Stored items

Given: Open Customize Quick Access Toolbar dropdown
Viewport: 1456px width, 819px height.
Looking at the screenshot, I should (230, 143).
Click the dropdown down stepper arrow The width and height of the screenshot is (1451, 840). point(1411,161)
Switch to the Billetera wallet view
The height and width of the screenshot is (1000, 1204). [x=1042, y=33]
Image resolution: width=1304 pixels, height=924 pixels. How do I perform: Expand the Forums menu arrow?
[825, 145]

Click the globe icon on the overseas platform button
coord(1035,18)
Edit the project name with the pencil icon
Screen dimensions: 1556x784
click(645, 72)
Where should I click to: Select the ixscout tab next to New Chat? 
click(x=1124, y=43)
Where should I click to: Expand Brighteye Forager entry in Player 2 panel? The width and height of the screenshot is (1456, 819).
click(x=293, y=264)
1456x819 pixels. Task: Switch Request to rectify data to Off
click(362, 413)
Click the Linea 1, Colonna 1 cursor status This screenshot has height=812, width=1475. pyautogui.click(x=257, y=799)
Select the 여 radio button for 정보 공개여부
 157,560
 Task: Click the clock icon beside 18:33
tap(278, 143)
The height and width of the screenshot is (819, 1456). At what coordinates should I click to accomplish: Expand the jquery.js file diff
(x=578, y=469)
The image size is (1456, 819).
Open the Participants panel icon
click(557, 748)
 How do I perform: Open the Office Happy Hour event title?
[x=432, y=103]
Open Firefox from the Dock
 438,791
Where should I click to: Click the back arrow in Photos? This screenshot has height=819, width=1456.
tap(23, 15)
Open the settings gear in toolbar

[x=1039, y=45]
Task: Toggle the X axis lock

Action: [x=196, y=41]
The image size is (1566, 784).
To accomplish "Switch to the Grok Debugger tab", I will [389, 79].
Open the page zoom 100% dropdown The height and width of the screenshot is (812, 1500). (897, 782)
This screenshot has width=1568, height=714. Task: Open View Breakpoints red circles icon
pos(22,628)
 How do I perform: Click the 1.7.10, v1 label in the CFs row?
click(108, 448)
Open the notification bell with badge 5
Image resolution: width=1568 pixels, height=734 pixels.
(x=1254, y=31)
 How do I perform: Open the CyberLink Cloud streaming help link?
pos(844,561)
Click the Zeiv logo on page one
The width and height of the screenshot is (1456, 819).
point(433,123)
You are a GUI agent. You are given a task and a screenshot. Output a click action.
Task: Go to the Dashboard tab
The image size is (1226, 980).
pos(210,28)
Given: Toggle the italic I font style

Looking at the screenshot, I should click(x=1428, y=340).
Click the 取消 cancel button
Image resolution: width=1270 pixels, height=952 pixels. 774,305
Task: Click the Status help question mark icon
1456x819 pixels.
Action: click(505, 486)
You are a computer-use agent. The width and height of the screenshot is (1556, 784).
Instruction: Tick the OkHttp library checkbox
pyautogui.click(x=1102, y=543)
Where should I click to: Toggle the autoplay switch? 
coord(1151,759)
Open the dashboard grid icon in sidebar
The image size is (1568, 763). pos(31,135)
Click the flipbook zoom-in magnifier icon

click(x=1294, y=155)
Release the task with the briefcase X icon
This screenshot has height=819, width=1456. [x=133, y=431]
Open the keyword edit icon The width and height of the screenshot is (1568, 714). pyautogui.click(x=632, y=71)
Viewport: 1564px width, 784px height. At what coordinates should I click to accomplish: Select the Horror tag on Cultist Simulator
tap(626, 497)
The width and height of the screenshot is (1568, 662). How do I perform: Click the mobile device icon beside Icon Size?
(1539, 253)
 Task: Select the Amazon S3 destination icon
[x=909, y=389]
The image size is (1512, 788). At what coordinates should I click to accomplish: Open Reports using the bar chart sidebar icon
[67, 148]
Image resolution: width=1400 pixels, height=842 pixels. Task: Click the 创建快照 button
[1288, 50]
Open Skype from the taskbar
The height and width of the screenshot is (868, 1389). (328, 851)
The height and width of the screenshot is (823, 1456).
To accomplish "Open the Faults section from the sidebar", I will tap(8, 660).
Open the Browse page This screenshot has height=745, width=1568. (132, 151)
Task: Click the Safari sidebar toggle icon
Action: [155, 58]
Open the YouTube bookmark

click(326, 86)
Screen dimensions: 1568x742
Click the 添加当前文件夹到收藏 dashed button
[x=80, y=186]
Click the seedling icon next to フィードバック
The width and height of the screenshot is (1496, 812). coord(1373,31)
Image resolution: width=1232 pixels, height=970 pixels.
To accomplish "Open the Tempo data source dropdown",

ACTIVITY
In the entries above, find every line with the word "will" and list it.

RESULT
To accomplish "Switch to the Grok Debugger tab", I will [389, 79].
To accomplish "Open the Faults section from the sidebar", I will tap(8, 660).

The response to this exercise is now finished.